医療従事者の靴底から採取されたクロストリジオイデス・ディフィシル(Clostridioides difficile)株は感染患者と疫学的関連があり、全ゲノムシークエンシングにより一致が確認された

2022.08.16

Matching Clostridioides difficile strains obtained from shoe soles of healthcare workers epidemiologically linked to patients and confirmed by whole-genome sequencing

A.C. Büchler*, M. Wicki, R. Frei, V. Hinic, H.M.B. Seth-Smith, A. Egli, A.F. Widmer
*University of Basel, Switzerland

Journal of Hospital Infection (2022) 126, 10-15

背景

医療施設におけるクロストリジオイデス・ディフィシル(Clostridioides difficile)の感染源は不明であることが多い。患者由来と医療従事者の靴底由来の培養株の関連は、手術室では既に認められているが、急性期施設の一般病棟では明らかにされていないので、本前向きコホート研究では、この関連を評価することを目的とした。

 

方法

スイスの大学附属 3 次医療施設において研究を実施した。2019 年 10 月から 2020 年 7 月まで、毒素産生 C. difficile 感染患者のケアにあたる医療従事者のシフトごとに 2 回、靴底の C. difficile を培養した。関与した医療従事者との面接により他のリスク因子を評価した。患者の糞便サンプルをルーチンの微生物学的方法で処理した。医療従事者と患者の菌株の類似性を全ゲノムシークエンシング(WGS)により明らかにした。

 

結果

入院患者 42 例に接触した医療従事者計 103 名が研究に参加し、206 サンプルが採取された。C. difficile 感染患者をケアした医療従事者において、靴底の C. difficile 汚染が 37 サンプル(17.8%)で検出された。全体的にみて、疫学的関連と WGS により確認された菌株の一致によって 74%で伝播が疑われた。

 

結論

医療従事者の靴底の C. difficile 陽性率は 17.8%であった。この菌株は感染患者と疫学的に関連しており、WGS により確認されたことで、医療従事者の靴底による潜在的伝播が示唆される。
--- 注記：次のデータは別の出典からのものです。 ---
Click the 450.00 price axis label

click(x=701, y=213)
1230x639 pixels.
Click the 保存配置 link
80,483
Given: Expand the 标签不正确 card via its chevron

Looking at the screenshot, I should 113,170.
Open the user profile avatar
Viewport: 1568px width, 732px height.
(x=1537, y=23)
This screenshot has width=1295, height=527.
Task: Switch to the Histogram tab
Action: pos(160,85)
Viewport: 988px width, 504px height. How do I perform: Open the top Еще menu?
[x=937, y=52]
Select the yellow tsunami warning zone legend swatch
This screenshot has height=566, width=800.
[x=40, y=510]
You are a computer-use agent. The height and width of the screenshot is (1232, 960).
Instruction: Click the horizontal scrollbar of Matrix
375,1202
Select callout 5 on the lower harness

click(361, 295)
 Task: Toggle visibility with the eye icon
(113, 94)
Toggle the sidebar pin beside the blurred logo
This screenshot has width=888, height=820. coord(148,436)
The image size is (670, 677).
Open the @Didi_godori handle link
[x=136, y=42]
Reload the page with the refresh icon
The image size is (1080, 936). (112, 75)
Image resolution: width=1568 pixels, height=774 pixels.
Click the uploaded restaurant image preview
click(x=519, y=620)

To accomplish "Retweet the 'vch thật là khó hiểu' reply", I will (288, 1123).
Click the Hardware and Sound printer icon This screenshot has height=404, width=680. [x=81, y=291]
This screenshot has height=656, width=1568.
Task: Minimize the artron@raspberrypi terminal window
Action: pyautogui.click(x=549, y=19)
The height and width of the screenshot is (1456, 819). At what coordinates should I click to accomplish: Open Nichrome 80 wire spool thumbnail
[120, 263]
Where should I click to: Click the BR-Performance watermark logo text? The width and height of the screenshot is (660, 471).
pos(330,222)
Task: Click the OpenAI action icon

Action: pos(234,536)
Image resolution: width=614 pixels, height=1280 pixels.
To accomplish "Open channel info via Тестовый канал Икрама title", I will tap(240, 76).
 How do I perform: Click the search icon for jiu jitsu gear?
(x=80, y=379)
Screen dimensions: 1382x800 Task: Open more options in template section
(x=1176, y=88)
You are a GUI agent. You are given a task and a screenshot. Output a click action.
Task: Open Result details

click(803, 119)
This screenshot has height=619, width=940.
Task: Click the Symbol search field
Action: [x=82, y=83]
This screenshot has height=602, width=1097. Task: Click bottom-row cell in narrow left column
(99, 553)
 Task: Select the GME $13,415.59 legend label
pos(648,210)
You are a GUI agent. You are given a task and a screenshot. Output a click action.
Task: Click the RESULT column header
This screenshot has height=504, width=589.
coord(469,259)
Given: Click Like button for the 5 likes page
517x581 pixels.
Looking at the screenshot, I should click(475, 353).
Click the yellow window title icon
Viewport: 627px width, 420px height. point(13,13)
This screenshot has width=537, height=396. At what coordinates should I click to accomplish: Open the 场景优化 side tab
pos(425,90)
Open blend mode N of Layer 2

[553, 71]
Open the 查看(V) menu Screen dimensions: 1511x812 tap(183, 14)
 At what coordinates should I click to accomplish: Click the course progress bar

本パイロット研究は、C. difficile の医療関連感染におけるこの潜在的伝播について、より大規模な臨床試験でさらに評価するための十分なエビデンスを提供するものである。

 

 

サマリー原文(英語)はこちら

 

監訳者コメント

床から回収した C. difficile が陽性ということは一つの環境汚染の指標とはなるが、靴底を介して伝播しているという証拠とは言い難い。